On Saturday, following the G20 Summit – a confab between leaders of 19 countries and the European Union, as well as representatives from the International Monetary Fund, and the World Bank – China and the United States agreed to restart trade talks, reported Reuters. President Trump indicated current tariffs on China will remain in place, but additional tariffs will not be assessed, according to CBS News.
While it appears to be positive news, managing director of the International Monetary Fund Christine Lagarde stated, “While the resumption of trade talks between the United States and China is welcome, tariffs already implemented are holding back the global economy, and unresolved issues carry a great deal of uncertainty about the future,”
Last week, the S&P 500 was down slightly, as were yields on 10-year Treasuries.
Hold onto your hats. We could see some volatility during the second half of the year.

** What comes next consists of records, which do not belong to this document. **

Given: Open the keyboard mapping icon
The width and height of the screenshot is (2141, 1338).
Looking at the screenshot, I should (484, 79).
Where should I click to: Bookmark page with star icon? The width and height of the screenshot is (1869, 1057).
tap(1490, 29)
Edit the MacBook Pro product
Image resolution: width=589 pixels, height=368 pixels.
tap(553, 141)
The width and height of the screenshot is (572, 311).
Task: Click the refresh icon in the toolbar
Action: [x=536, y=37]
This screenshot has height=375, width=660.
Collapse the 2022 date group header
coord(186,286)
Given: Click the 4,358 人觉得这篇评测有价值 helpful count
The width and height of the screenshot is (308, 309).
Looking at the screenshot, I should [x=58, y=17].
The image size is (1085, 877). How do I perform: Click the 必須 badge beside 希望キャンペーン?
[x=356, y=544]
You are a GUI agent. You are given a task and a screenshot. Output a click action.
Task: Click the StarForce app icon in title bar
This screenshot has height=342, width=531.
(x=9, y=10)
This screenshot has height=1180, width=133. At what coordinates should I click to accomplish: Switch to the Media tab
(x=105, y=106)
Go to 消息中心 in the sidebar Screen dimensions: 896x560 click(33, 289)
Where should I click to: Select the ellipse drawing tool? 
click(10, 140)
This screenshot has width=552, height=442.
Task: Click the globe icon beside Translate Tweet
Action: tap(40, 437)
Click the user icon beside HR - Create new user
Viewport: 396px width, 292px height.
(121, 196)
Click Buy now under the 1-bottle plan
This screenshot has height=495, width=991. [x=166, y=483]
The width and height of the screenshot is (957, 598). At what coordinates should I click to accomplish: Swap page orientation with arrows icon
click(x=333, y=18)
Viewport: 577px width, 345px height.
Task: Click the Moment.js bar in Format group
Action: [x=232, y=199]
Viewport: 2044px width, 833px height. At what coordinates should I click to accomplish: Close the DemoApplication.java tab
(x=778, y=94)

STILL CONFUSED ABOUT TARIFFS?
The United States and China have resumed trade talks, but it could be a while before things settle – and all tariffs may not be removed even if talks are successful. Since, there is a lot of misinformation floating around about tariffs, we want to review the basics.
When the United States puts tariffs on Chinese goods, China does not pay the tariff. American companies that import goods from China pay the tariffs. These companies may absorb the cost or pass the cost on to consumers by raising prices.
In some cases, manufacturers of complementary goods have raised the prices on items which aren’t subject to tariffs. (Complementary goods are products typically sold together like flashlights and batteries, printers and ink cartridges, or washers and dryers.)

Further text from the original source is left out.